- Directed by: Brian Kavanagh
- Written by: Michael Gurr
- Based on: play A Pair of Claws by Michael Gurr
- Starring: Sean Scully Patricia Kennedy Serge Lazareff June Jago
- Music by: Bruce Smeaton
- Release date: 1986;
- Running time: 95 mins
- Country: Australia
- Language: English
- Budget: A$1.8 million

= Departure (1986 film) =

Departure (also known as A Pair of Claws) is a 1986 Australian film directed by Brian Kavanagh.

==Plot==
A married couple decide to move to Rome and spend a final weekend in Australia.

==Cast==
- Sean Scully as Bowen
- Patricia Kennedy as Sylvia Swift
- Serge Lazareff as Simon Swift
- June Jago as Frances
- Joan Sydney
- Michael Duffield as Presley Swift

==Production==
Brian Kavanagh said he was originally offered to edit the film and then was asked to direct when the original director left. In an interview, he said, "The producers were hopeful of producing a series of Australian plays on film, similar to the American Film Theatre Programme. A good idea actually. Pity it never took off."

Kavangh said the film was "a few days away from shooting at a location in Eltham when we discovered the producers had no money. The project was shut down and I took legal action against them. Not so much as to gain my contracted salary, but I was seriously annoyed at people who had no film experience, who came into our industry and created havoc."

A year later the producer secured finance and filming started in Hobart in part because the owner of a local film studio invested in the film.

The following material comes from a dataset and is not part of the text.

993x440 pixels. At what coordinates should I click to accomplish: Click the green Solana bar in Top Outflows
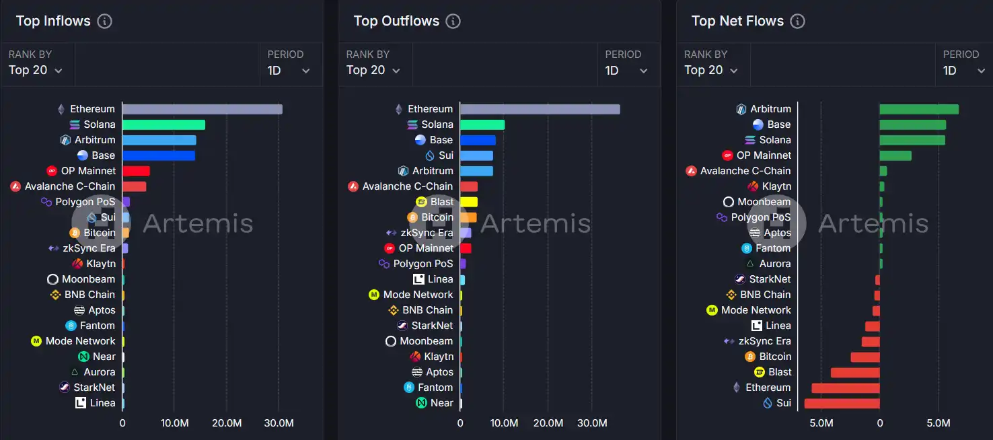tap(482, 124)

Kavanagh said, "During the down time, I restructured the script with Michael Gurr to open it out as much as I could from the one location, setting the elderly couple who were about to be involved in a political scandal, to a 'no man’s land' in a hotel, prior to leaving the country." It was shot in Hobart and Richmond in Tasmania.

==Reception==
Kavanagh said "There was interest at Cannes from several US distributors but the film was badly handled by the sales agent and never really got the distribution it deserved. I’m proud of it and it was wonderful to work with such a talented cast."